Posted by: , Posted on: - Categories: Research, Skills and training

The UK economy is emerging from the longest and deepest recession since the 1930s. Business profits have been affected, and the public sector has experienced job losses and wage freezes. In difficult economic times, it is sometimes feared that employers will cut back on training, which may cause problems when the economy returns to growth.

Does this fear reflect reality? The findings from the latest Workplace Employment Relations Study (WERS) can help answer that question. WERS is a large-scale survey which has been running since 1986. It covers managers, individual employees and employee representatives in nearly 2,700 workplaces, and collects information on a wide range of employment-related topics, from pay bargaining to work-life balance and training.

The fieldwork for WERS 2011 was carried out in 2011-2012, and it provides a wealth of information on how employers in the private and public sectors responded to the recession, including the changes they made to how and whom they train.

WERS 2011 asks businesses which changes they made in response to the recession. The impacts were significant: 41% of workplaces froze or cut wages (and this rose to 64% in the public sector); 28% froze recruitment to vacant posts (44% in the public sector); and 17% reduced training expenditure (33% in the public sector).

However, when individual employees were asked what changes they experienced as a result to the recession, only 12% said their access to training was restricted. And 81% of workplaces provided off-the-job training (excluding induction training) to their employees, up five percentage points on 2004. This means that, which spending on training has been cut by some employers, the proportion of workplaces providing training has actually risen.

Access to training was influenced both by workplace and employee characteristics. Training was more likely to be provided in larger workplaces and to those in the financial and health and social work sectors, and less likely to be provided in workplaces where the largest occupational group was administrative or elementary occupations. Younger employees, more recent recruits, and those with higher qualification levels are most likely to receive training. These findings largely chime with the UK Commission’s Employer Skills Survey (UKCESS) results.

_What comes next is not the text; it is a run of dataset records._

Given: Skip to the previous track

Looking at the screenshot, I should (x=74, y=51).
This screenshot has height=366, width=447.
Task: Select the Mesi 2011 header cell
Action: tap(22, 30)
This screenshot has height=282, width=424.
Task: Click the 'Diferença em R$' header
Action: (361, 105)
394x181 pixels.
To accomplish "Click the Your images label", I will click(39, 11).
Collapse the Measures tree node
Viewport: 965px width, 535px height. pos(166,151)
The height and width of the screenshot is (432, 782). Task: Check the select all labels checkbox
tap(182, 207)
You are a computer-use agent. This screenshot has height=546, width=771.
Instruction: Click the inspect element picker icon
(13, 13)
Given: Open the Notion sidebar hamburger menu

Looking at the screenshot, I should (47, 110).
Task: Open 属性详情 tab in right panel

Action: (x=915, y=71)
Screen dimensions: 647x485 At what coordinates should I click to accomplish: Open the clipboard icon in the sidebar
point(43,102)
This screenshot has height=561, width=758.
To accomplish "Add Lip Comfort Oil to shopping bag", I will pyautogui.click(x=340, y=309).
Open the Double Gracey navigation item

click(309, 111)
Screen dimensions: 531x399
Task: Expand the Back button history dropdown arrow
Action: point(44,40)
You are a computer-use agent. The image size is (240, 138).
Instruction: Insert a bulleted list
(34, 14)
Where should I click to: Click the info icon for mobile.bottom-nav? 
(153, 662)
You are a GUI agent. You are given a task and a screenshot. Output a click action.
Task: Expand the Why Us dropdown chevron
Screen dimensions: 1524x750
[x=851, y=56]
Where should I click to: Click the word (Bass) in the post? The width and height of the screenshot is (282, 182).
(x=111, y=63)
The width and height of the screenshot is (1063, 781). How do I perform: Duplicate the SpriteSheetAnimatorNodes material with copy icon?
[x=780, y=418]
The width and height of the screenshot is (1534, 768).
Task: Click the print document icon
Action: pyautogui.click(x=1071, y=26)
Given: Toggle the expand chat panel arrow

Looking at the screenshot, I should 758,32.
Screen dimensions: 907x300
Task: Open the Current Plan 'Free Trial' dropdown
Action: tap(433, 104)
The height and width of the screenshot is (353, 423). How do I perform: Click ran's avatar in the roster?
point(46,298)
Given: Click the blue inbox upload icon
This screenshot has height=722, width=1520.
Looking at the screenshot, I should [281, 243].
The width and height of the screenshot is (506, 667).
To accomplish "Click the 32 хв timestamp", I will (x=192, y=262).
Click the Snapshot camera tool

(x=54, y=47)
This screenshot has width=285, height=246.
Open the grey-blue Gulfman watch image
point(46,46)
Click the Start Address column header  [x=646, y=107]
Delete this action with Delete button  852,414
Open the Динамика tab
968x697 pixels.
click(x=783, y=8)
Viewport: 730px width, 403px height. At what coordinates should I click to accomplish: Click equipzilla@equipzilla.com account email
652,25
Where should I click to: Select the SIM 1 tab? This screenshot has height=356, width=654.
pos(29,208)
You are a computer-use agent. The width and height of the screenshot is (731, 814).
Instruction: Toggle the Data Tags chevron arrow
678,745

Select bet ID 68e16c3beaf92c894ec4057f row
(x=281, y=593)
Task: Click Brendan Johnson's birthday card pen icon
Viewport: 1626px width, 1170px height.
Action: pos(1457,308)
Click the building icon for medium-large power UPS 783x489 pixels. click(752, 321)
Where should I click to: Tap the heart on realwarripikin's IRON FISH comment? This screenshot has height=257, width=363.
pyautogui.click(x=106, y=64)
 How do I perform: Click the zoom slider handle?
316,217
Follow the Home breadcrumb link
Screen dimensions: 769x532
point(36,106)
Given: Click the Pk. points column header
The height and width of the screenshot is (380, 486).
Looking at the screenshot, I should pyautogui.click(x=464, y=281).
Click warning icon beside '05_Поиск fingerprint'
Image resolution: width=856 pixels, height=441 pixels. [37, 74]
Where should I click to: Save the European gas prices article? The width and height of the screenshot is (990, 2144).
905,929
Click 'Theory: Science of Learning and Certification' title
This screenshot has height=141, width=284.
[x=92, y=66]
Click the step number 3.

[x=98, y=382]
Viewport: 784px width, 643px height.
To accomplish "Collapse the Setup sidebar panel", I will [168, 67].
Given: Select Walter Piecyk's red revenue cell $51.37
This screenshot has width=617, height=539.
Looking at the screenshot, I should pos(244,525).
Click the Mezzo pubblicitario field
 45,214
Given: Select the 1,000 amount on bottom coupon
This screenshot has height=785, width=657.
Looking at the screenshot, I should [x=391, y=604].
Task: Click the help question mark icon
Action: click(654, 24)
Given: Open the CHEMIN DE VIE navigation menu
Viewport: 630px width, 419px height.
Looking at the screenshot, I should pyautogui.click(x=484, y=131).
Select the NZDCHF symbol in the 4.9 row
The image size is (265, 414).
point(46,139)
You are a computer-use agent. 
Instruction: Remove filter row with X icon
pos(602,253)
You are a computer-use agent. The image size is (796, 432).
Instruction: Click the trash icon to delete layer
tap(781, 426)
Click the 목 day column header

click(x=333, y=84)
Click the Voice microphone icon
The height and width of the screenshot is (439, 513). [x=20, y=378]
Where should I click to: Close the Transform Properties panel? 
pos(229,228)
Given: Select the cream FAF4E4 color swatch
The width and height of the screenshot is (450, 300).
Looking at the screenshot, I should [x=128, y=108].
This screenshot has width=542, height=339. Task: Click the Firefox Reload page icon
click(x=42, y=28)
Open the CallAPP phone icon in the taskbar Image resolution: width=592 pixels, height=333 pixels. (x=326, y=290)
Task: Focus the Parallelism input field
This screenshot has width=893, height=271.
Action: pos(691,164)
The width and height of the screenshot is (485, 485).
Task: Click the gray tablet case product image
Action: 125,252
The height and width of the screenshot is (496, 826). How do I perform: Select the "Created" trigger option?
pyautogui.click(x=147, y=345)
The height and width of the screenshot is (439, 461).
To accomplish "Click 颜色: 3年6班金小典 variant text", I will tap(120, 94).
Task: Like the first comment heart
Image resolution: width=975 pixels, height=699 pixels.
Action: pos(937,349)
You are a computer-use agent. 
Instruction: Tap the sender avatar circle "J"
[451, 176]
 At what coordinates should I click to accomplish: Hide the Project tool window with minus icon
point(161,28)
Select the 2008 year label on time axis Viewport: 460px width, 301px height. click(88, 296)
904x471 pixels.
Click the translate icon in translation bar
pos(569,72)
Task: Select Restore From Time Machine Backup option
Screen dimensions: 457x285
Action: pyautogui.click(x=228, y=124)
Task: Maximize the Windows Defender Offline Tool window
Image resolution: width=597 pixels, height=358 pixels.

Overall, 68% of employees reported receiving training in the 2011 WERS (up from 63% in 2004). This increase was largely accounted for by an increase in the proportion of private sector employees receiving training. Interestingly, it was particularly evident for employees with lower levels of qualifications and those in semi-skilled and skilled occupational groups. Most (55%) employees were either satisfied or very satisfied with the training they received; and those employees who had received training also tended to have higher levels of job satisfaction. However, there was a fall in the volume of training provided to individuals: in 2004, 8% of employees reporting receiving ten or more days’ training, and this fell to 6% in 2011.

So, the WERS results suggest, perhaps unexpectedly, that in some ways training has held up during the recession. A higher proportion of employees receive training; and it is more equally distributed between occupational groups than it was in 2004. This may suggest that employers have become more savvy in terms of how they train – reducing spend but targeting training more effectively. Indeed, recent research for the UK Commission shows that the incidence, intensity and quality of training was not much affected by the recession.

However, there has been a longer-term decline in the amount of training provided by employers. Individuals are receiving fewer days’ training, and WERS does not tell us if employees are receiving training which develops the skills we need to support economic growth and international competitiveness. The UKCESS 2013 results, due to be published in January 2014, will provide more details on employers’ training responses to skills gaps and vacancies, and will help us answer the question of whether our approach to investing in training is on the right track.